Das Bundesaufsichtsamt ist vielmehr insbesondere aufgrund von Erfahrungen im EU/EWR-Raum der Auffassung, dass unter gewissen Voraussetzungen der Betrieb von Produkterpressungs- und Lösegeldversicherungen nicht gegen den ordre public verstößt. Die entgegenstehende Verlautbarung im GB GB BAVBAV 1981 S. 31 Nr. 141 ist überholt. Ein Betrieb dieser Versicherungen im Einklang mit dem ordre public ist allerdings nur möglich, wenn berücksichtigt wird, dass diese besonders sensibel zu handhabenden Verträge ein hohes Maß an Geheimhaltung verlangen und die Ermittlungsarbeit der Polizei nicht behindern.
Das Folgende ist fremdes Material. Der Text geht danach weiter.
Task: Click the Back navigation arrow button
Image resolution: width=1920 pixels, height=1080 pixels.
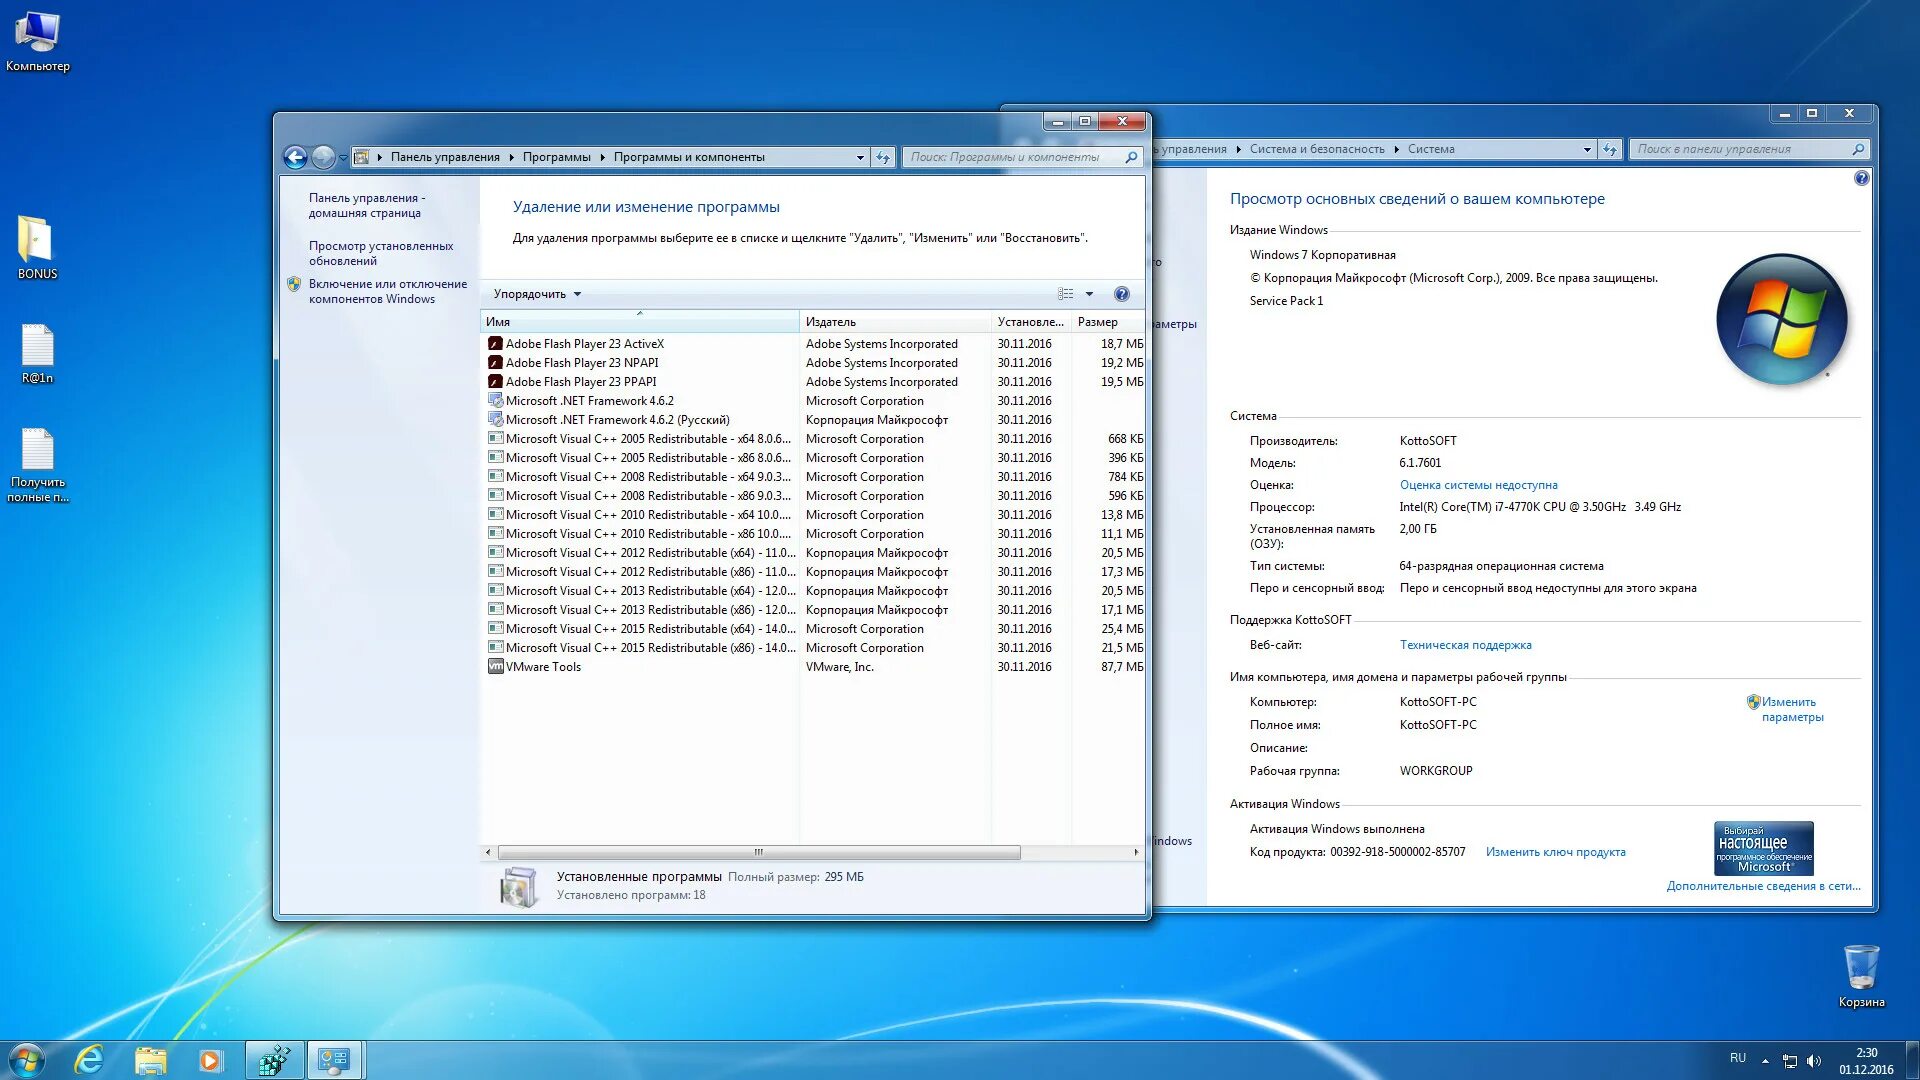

Außerdem muss ein kollusives Zusammenwirken zwischen Tätern, Opfern oder Mitarbeitern des Versicherers vermieden werden. Dazu ist im einzelnen erforderlich, dass

  • für die Versicherungen nicht geworben wird;

  • diese Versicherungen nicht mit anderen Versicherungsverträgen gebündelt werden (sog. "Rundum-Versicherungsschutz") oder in Kombination mit anderen Versicherungszweigen bzw. -arten Versicherungsschutz gewährt wird;
  • die Laufzeit der Versicherungsverträge ein Jahr nicht überschreitet, damit die Risikoverhältnisse und die Angemessenheit der Versicherungssumme in kurzen Abständen erneut geprüft werden können;
  • die Versicherungssumme den wirtschaftlichen Verhältnissen des Versicherungsnehmers angemessen ist, damit das subjektive Risiko sich nicht erhöht;
  • ein kompetentes Sicherheitsunternehmen eine präventive Beratung anhand eines Sicherheitskonzepts bei dem Versicherungsnehmer durchführt;
  • dem Versicherungsnehmer die Obliegenheit zur Geheimhaltung des Versicherungsschutzes auferlegt wird; höchstens drei Personen seines Vertrauens sollte er über das Bestehen der Versicherung informieren; diese Personen müssen dem Versicherer namentlich benannt und vom Versicherungsnehmer zur Verschwiegenheit angehalten werden;
  • eine zentrale Stelle, die dem Vorstand direkt unterstellt ist, allein für die Verwaltung und Schadenbearbeitung zuständig ist. Die Vertragsdaten müssen verschlüsselt sein, sobald sie gespeichert oder übermittelt werden. In den Anstellungsverträgen der zuständigen Mitarbeiter sollte eine spezielle Verschwiegenheitsverpflichtung enthalten sein. Die Revisionen sollten vom Vorstand/ Sicherheitsunternehmen durchgeführt werden;
  • der Versicherungsnehmer, seine Vertrauenspersonen und der Versicherer im Schadenfall verpflichtet sind, die Tat bei der Polizei unverzüglich anzuzeigen und das staatliche Strafverfolgungsinteresse zu unterstützen.

Das Bundesaufsichtsamt für das Versicherungswesen geht davon aus, dass die Versicherer sich über die Besonderheiten im Zusammenhang mit Entführungsfällen kundig machen.

Der Betrieb der Lösegeld-/Produkterpressungsversicherungen ist der Risikoart 16 k der Anlage A. zum VAG.

Den Empfang dieses Rundschreibens bitte ich zu bestätigen.


[1]

BAKred: Bundesaufsichtsamt für das Kreditwesen
BAV: Bundesaufsichtsamt für das Versicherungswesen
BAWe: Bundesaufsichtsamt für den Wertpapierhandel

Die oben genannten Aufsichtsämter wurden durch Gesetz vom 22. April 2002 mit Wirkung zum 1. Mai 2002 zur Bundesanstalt für Finanzdienstleistungsaufsicht zusammengeführt.